Good morning! This wake up call is brought to you by a very happy fellow shareholder. I got a call before 7am. Good thing I was already up, sort of. The network of friendly MVIS shareholders, which for years has closely resembled a crisis support group, kicked off emails and phone calls as MVIS jumped 40%, crested up over 100%, and ended the day just about a 98% gain. There must be great news, right? That is the way the stock market is supposed to work. Well, there was news and there wasn’t. Welcome to the world of investing in tiny disruptive companies.
(Here’s my MVIS primer.)
Other investors may not be surprised that I tend to wake up at about 6:30, just about when the market opens. Almost every day I wake up, check my stocks, see that nothing special is happening, and then roll over for another half hour or so. Handy things, these iPads. I can check in on the world in less time than it takes to put on a robe and sit down at a computer. Today I woke up, noticed about a 20% jump, didn’t see any news on Yahoo or on the company’s site, and shrugged it off to the volatility of small cap stocks. Minutes later the phone rings. The stock is up 40%, and fellow shareholder and blogger Peter Jungmann, has found the news. Sony is working with MicroVision. Finally, we have a name to go with one of the five possibly major OEMs that management has alluded to. Sony, definitely a good name. As good as the news was, I rolled back over because I wasn’t planning to do anything about it – except watch the stock throughout the day.
By the end of the day, the stock had settled to its 98% gain. I’ll celebrate that. Sony’s news was a public vindication of MicroVision’s technology. I also confused a few other stockholders. There really wasn’t any news. Yes, Sony is working with MicroVision, but nothing was announced that would change the valuation of the company. No specific product launch date, expected shipment volumes, or financial details were mentioned. Sony didn’t even mention MicroVision in the body of the press release. MicroVision was called out in a footnote. MicroVision hadn’t made an announcement. MicroVision hadn’t even retweeted Sony’s announcement. Slashgear, Engadget, and several investors had passed the word along; but MicroVision was acting as if nothing was happening. The company is either very coy or oblivious.
There was no news, but the stock doubled, and traded more shares than exist. Lots of investors weren’t trading, but evidently lots of other investors, speculators, and traders were shuffling shares fast enough to totally change the ownership of the company, though the actual shareholder list is probably almost exactly the same.
One of my investing mottos is, “What’s the company worth?” Regardless of the percentages and trading volumes, comparing the company’s worth to the market’s estimate via the market cap is my main criterion for major celebration, and action. (Details in my book.)

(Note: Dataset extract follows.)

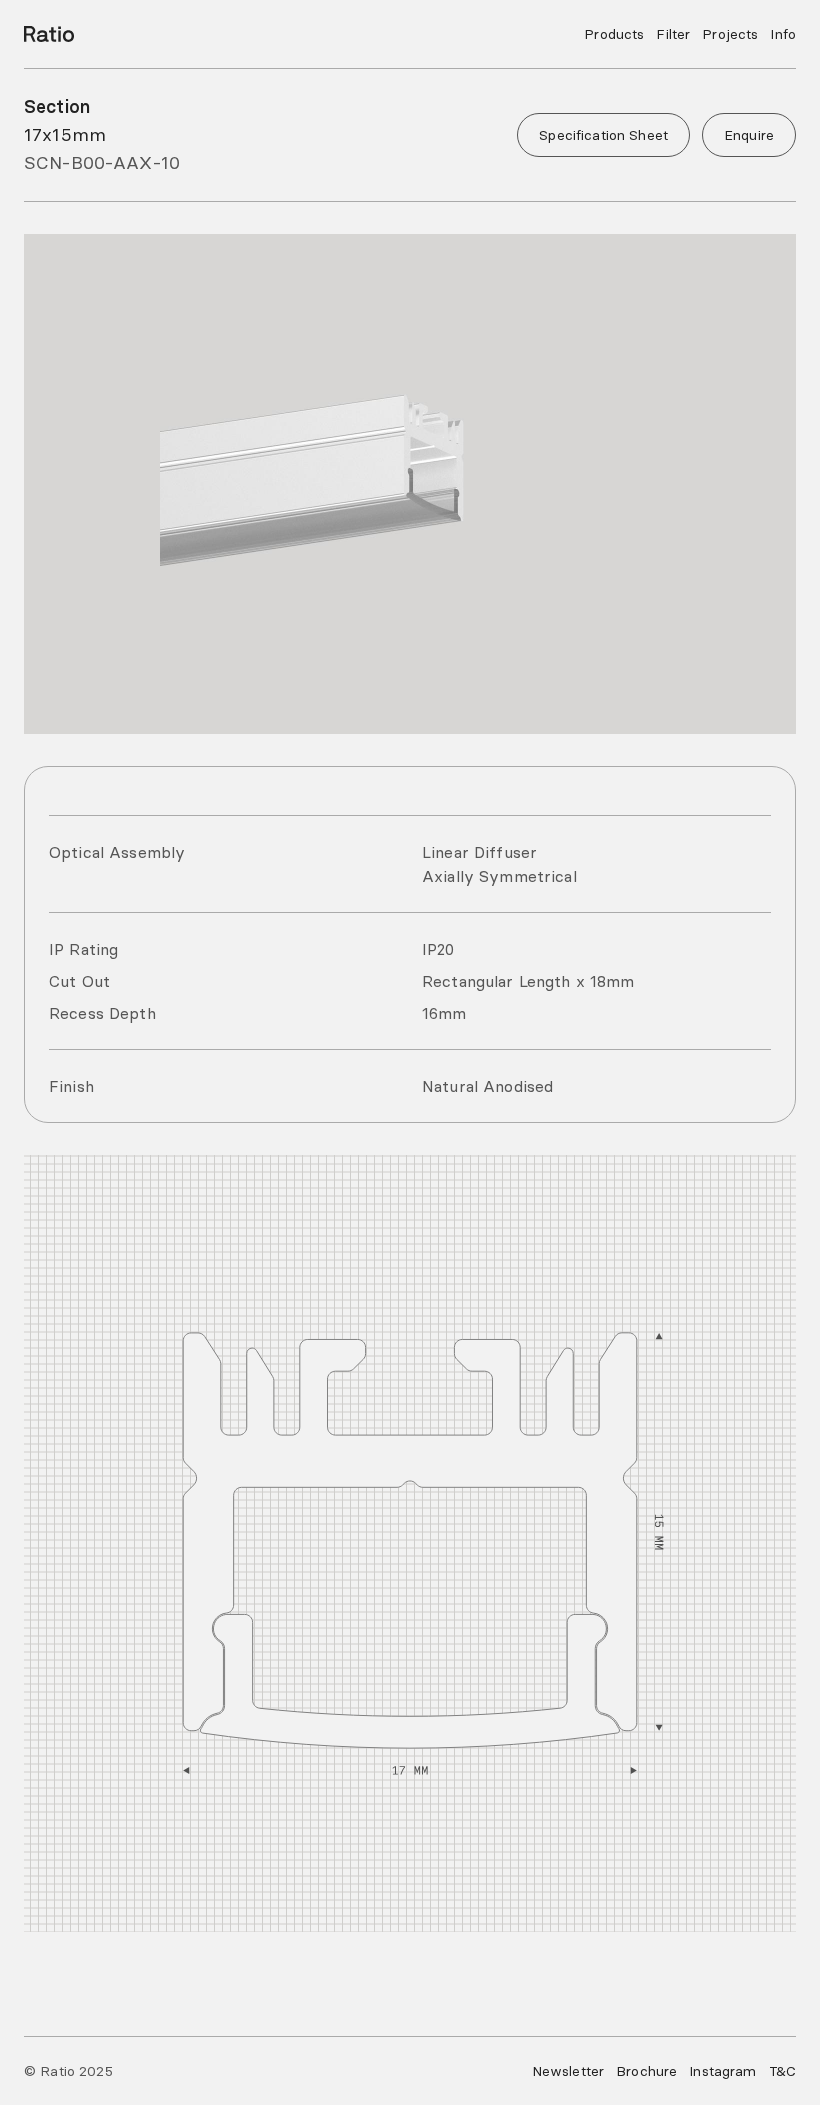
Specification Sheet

According to the market and the price it put on MVIS, MicroVision is finally worth more than $50,000,000; which puts it back above a key measure for being listed on the open market. Good. MVIS had other listing problems before, which is why it had a 1-for-8 reverse split awhile ago. The company struggled to keep the stock above $5 a share, failed, conducted the reverse split, and watched the market cap slide below the $50,000,000 limit and the shares approach $1 per share. In pre-split terms, today’s price rise was only about $0.165 per share. Taking the stock back to the same market cap that equates to the pre-split $5 would put it post-split at $40. Today, the stock rose $1.32. If MVIS continues this trend for 28 more trading days, MVIS would finally be back to $40, aka the pre-split $5. That’s hard to imagine, but that’s the math.
Maintain these conflicting notions:
There really wasn’t news. The relative price appreciation was actually small.
This is really good news.
This is really good news because, despite any quantitative news, the stock moved enough to hit the NASDAQ Most Actives list. If such small news can produce such large action, then when the real news hits there may be much larger action. And this is just the news from one OEM. My interpretation of management’s inferences is that at least three other major OEMs could also announce similar and better news.
As I’ve posted in the past,
“One investor estimates MVIS’ worth as $1,200 – $1,500, and considers it to be conservative. My estimate is more modest, but $600 – $1,000 . . .“
Such valuations don’t happen overnight. The largest single gain I’ve experienced was 240% in a day. The largest I’ve seen in the market is more like 640% in a day. It will take a lot of days to rise from $1 to $1,000. A lot can happen in those days.
But, what’s the company worth? Present value based on present revenues doesn’t justify today’s price. Present value based on future revenues can justify phenomenal prices, especially with the appropriately long list of optimistic assumptions. It could happen. Many things could happen. Something undoubtedly will. Until then, we shareholders are in for a long anticipated ride; especially, if MicroVision even announces news.